Skizzenbuch Franz Zell

Oberammergau Museum

Description

Franz Zell (1866-1961), architect and advocate of folk art, left more than 30 sketchbooks, dated from 1892 to 1947. These are now kept in the archives of the Bayerisches Nationalmuseum (Bavarian National Museum) and the Oberammergau Museum. Wilhelm Heinrich Riehl (1833-1897), who is considered the academic founder of "Volkskunde" (folklore), propagated the "method of ethnographic fieldwork". Zell wandered through the Bavarian and Austrian Alpine foothills with his sketchbook and camera. With his sketchbooks, Zell not only leaves behind regional and cultural heritage, but personal "log books" where he documents his travels. There are sketches of architectural details and customs from Bavaria.
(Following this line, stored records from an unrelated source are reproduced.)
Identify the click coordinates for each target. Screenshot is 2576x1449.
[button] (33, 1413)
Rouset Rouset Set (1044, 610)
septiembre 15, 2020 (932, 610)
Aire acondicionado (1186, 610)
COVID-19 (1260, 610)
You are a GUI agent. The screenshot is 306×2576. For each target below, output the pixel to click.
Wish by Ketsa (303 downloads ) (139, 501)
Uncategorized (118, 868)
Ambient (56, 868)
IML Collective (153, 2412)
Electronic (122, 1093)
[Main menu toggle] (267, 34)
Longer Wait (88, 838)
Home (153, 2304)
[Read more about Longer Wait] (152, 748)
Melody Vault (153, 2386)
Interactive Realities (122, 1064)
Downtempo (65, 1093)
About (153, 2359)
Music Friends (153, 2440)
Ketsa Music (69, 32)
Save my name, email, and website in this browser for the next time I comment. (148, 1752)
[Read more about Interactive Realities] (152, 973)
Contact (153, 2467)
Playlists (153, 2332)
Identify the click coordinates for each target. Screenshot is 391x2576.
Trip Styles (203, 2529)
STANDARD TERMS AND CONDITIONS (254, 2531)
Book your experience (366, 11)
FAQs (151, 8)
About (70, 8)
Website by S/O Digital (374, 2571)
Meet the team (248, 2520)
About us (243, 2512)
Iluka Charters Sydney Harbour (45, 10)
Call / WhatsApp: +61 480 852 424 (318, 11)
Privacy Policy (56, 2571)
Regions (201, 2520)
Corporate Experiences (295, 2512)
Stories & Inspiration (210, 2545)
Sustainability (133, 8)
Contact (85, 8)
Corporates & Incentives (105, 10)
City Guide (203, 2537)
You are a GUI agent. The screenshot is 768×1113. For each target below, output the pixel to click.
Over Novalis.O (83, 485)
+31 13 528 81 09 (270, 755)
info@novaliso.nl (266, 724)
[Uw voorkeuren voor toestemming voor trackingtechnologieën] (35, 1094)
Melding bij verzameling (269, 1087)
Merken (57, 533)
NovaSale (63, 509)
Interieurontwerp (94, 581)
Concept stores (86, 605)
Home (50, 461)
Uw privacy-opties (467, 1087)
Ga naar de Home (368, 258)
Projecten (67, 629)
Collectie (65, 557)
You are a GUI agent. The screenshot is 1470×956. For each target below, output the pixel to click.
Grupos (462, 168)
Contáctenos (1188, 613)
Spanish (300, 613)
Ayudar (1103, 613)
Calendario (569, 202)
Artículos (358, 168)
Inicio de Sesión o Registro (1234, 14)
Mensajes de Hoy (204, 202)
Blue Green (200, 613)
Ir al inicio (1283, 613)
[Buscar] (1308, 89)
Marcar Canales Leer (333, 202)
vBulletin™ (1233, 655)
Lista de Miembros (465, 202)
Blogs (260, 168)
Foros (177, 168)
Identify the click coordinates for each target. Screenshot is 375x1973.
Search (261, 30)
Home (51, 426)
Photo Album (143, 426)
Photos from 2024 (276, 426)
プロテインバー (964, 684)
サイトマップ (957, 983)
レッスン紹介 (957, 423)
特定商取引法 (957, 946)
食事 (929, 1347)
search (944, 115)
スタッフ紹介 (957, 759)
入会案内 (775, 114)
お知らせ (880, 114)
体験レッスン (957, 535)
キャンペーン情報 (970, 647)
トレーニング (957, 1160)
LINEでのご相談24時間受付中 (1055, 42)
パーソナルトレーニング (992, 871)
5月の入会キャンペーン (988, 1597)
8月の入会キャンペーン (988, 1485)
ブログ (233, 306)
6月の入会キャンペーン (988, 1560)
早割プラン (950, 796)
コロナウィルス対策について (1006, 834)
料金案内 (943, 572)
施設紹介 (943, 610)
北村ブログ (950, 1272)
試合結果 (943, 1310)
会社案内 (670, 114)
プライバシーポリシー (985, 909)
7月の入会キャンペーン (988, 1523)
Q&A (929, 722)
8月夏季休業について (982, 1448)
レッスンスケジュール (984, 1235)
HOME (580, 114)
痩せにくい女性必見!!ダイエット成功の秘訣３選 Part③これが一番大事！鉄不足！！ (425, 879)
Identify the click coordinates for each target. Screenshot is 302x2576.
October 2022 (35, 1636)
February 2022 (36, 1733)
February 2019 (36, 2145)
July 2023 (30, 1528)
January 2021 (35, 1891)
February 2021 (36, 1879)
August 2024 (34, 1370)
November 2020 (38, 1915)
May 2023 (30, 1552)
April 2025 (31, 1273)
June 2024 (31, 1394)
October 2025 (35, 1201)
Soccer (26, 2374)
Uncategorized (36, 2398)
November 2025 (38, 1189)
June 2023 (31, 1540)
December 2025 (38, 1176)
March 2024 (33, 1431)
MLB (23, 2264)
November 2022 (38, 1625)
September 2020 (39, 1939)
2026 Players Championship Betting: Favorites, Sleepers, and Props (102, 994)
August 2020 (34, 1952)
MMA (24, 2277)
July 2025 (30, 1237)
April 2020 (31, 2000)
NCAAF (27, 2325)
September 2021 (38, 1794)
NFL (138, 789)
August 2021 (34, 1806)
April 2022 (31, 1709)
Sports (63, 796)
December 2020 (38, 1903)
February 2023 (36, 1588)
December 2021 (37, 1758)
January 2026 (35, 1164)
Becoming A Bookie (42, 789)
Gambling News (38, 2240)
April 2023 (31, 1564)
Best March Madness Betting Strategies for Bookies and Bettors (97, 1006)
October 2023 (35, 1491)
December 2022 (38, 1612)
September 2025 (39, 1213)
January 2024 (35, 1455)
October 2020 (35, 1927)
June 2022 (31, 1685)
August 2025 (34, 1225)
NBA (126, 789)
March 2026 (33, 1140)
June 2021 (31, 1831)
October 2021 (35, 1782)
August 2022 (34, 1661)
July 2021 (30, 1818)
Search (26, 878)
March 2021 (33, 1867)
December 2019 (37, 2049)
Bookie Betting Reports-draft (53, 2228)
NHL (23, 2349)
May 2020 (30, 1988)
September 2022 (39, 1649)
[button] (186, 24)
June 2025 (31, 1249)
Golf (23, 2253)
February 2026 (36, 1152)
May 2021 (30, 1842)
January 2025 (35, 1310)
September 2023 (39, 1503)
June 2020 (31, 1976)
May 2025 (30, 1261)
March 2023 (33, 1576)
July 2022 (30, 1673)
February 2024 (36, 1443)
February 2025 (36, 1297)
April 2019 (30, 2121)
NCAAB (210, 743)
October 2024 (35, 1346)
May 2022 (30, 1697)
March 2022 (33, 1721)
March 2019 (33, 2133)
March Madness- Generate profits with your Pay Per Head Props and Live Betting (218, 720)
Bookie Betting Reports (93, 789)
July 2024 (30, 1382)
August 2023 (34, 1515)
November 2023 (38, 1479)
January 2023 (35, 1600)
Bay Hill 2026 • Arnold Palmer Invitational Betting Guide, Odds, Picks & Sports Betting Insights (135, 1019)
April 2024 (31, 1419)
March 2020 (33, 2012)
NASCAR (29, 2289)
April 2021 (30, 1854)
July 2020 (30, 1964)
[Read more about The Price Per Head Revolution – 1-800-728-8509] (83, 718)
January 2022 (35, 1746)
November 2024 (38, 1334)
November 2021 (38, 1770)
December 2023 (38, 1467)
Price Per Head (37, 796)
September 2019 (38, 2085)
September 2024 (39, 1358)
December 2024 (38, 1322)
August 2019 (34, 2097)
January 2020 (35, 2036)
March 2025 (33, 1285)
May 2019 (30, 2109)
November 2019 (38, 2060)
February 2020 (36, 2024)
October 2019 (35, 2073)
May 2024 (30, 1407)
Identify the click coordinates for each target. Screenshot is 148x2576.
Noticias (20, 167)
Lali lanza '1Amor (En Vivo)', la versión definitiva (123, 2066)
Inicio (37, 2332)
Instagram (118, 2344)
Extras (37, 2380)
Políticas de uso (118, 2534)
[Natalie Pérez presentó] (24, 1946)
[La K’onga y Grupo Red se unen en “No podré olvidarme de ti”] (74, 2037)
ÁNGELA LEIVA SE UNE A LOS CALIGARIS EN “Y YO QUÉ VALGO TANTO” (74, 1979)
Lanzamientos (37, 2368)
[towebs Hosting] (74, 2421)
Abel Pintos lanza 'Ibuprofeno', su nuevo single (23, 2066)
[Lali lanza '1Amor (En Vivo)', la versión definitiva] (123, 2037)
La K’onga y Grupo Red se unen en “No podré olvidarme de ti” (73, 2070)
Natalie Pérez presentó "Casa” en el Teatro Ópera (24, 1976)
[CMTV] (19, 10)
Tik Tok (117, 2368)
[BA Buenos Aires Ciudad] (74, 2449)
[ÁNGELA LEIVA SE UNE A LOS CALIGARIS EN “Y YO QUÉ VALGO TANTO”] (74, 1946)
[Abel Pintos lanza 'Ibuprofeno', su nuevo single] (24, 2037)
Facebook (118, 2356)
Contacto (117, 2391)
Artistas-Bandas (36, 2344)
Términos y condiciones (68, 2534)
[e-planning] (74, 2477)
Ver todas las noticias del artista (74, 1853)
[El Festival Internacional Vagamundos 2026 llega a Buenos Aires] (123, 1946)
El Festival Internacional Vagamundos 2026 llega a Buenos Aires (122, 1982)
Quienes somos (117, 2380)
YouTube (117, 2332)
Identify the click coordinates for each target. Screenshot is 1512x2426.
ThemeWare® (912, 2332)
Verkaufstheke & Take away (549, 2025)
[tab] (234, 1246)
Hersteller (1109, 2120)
Location information and written references provide regional classification. Zell was in Hamburg in December 1899. In a private collection he sketched an "Altenländer wedding chair" and recorded its dimensions and details. Such sketches were then the basis for his furniture designs. In March 1900, Zell travelled to Paris. There he visited and drew at the Paris Medieval Museum, now the Musée National du Moyen Âge. The sketch of the maypole in Strasslach (today Straßlach-Dingharting) shows Zell’s excursions into the Munich countryside. He whimsically adds the verse to his sketch: "The maypole does adorn the village indeed, but also manifests its greed" – a reference to the tradition of stealing each other’s maypoles. Some of the drawings are upside down, as Zell had turned the sketchbook accordingly to draw.